The trouble with minimal-ingredient recipes
January 27, 2017 by DarcieOne of the most frequently clicked recipe subcategory for many food websites is the “5 ingredients or fewer” section. Cooks looking for simple meals flock to those minimalist recipes. Bonnie Berwick investigates this phenomenon in a recent Washington Post article, wondering why these recipes often leave out a few essential ingredients – and why they frequently disappoint.
Most of these recipes, Berwick points out, don’t mention salt or pepper even though they are usually called for in the instructions to the recipe. Other spices don’t get the same treatment. But is this lie of omission really that important? Probably not, and there is a reason they’re left out. Rozanne Gold, author of the James Beard award-winning cookbook Recipes 1-2-3 (published in 1996), states that the “idea of ingredients you can count on the fingers of one hand has to do with cooks not being intimidated.” Her simple recipes were created as a counterpoint to the mid-90s trends of “pile-on” restaurant dishes. Gold felt that these overly complex foods got in the way of truly appreciating quality food.

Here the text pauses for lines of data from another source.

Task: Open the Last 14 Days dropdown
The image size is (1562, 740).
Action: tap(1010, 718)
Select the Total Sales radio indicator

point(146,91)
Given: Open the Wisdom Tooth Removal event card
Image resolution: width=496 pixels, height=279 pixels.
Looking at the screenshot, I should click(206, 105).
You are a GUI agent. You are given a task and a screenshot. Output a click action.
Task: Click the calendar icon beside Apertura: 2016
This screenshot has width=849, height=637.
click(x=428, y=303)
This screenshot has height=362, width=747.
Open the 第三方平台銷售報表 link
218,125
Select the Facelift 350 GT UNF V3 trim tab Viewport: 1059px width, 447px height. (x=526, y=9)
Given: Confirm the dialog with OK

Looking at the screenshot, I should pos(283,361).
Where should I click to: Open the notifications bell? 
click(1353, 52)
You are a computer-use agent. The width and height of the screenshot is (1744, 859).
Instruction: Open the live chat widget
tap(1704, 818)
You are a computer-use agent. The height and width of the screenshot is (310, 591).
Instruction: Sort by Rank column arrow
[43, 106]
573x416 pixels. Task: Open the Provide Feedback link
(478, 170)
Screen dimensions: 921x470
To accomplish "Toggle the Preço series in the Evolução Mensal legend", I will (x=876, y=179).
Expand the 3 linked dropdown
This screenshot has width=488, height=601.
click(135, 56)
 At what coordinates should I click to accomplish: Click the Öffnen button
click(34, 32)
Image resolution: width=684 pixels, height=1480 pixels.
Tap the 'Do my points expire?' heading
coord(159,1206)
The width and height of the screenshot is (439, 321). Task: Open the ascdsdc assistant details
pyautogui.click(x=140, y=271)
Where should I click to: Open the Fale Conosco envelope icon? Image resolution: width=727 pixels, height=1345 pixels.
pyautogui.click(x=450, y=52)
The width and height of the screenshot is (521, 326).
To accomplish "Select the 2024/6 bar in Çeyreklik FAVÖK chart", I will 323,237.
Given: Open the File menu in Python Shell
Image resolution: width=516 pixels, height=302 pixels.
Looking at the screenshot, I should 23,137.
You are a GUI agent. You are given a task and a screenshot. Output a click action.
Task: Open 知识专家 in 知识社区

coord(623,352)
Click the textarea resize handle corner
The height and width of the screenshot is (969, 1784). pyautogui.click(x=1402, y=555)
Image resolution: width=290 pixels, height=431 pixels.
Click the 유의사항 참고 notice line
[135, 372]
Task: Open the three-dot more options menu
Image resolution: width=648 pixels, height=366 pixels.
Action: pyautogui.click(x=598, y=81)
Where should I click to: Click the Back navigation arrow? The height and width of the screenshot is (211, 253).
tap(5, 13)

The bigger problem many limited-ingredient recipes (especially those touted as “quick and easy”) face is that the results can be so disappointing, Berwick says. The reduction in ingredients can lead to bland, forgettable results. While some items, like garden-fresh produce, don’t require a laundry list of flavor enhancers to make them pop, other minimal ingredient recipes can be lackluster, especially if the main ingredient is not a perfect specimen. Lisa Ekus, literary agent behind last year’s well-regarded Victuals cookbook, says that with these shortcut recipes, “you can’t have cheap – meaning economical – and fast and good. Something’s got to give.”
But like most rules, there are exceptions. Gold’s cookbook discussed above is praised by both Ekus and Berwick. It was the inspiration for the long-running “Minimalist” column in the New York Times. Gold passed on writing the column due to a scheduling conflict, but wrote an additional eight cookbooks in the same vein.
I think we can all appreciate the depth of flavor you can coax out of a few ingredients, like Marcella Hazan’s simple yet exquisite four-ingredient pasta sauce counting the salt!), pictured above. What is your favorite minimal ingredient recipe?